### Task prompt
Look in the data below for the line that has "Volvo (85, 830)", then print exactly every line from there through the line that has "[Add a site] (1498, 1117)", leaving pictures out.

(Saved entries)
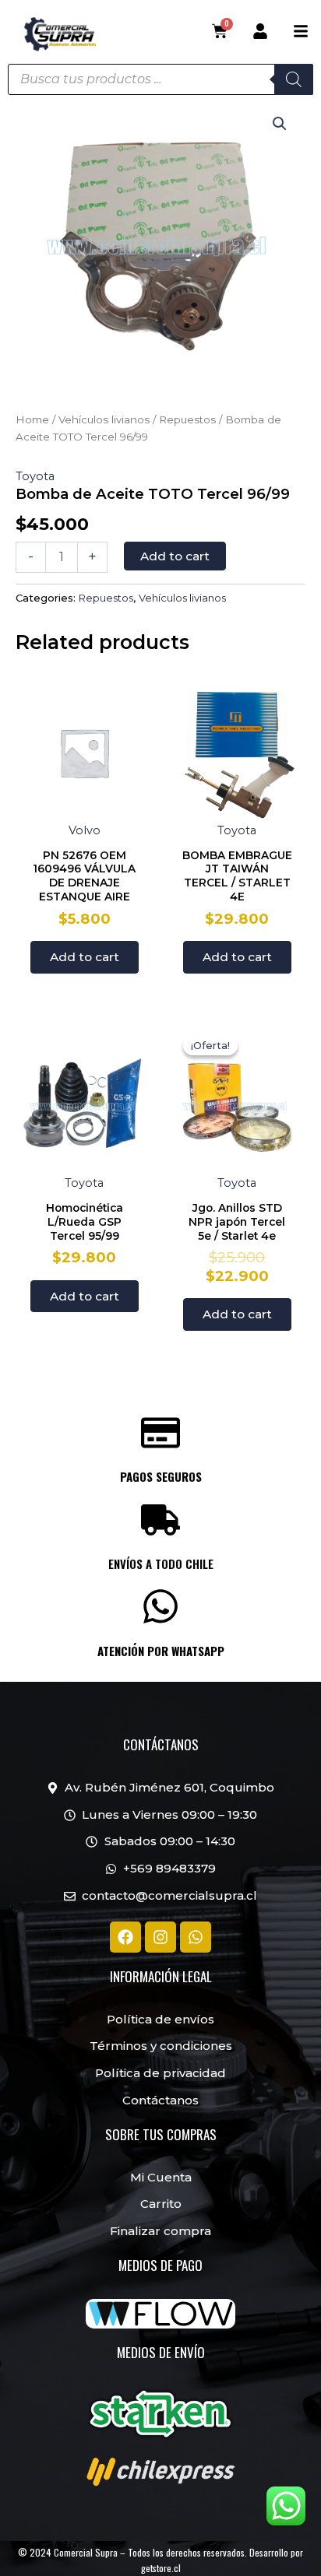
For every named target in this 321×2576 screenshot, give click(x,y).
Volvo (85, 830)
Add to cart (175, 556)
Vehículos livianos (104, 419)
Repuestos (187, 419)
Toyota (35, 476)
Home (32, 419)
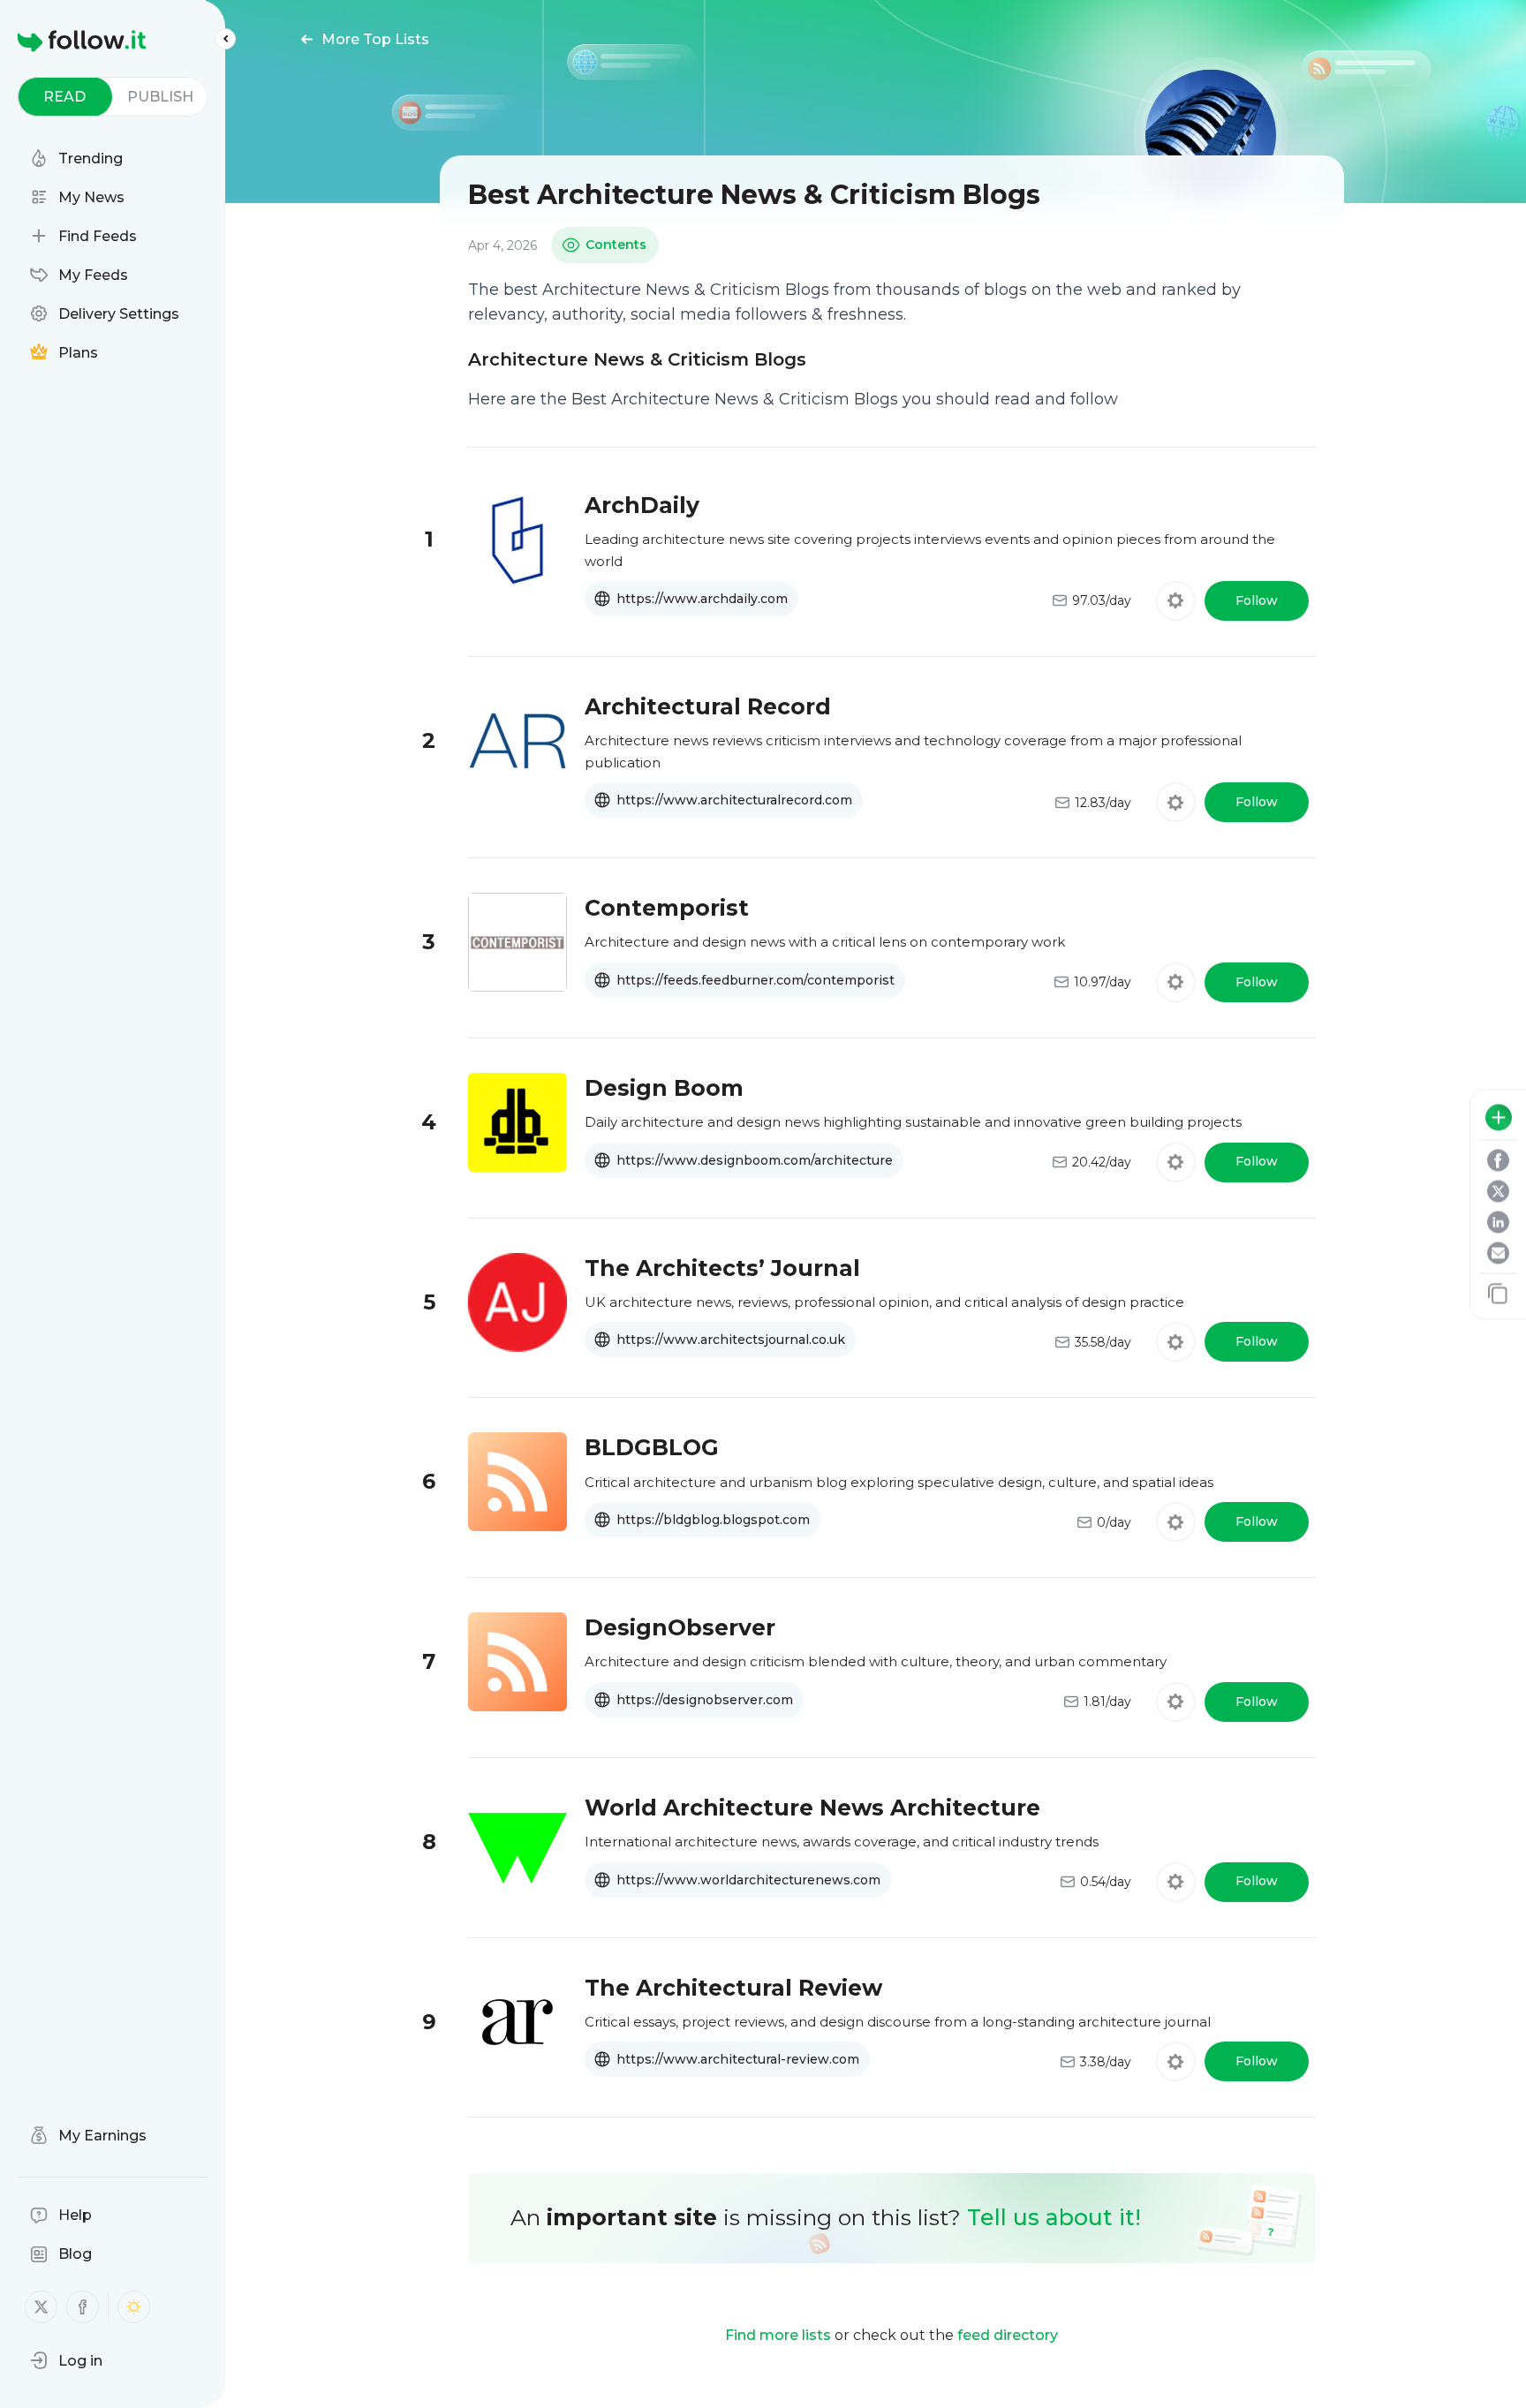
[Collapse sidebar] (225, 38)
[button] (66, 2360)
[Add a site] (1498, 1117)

* * *

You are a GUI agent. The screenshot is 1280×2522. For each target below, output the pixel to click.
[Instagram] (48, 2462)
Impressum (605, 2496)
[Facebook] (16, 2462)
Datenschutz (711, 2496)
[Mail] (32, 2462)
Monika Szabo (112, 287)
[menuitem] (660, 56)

### Solution to the exercise
Volvo (85, 830)
Add to cart (175, 556)
Vehículos livianos (104, 419)
Repuestos (187, 419)
Toyota (35, 476)
Home (32, 419)
[Collapse sidebar] (225, 38)
[button] (66, 2360)
[Add a site] (1498, 1117)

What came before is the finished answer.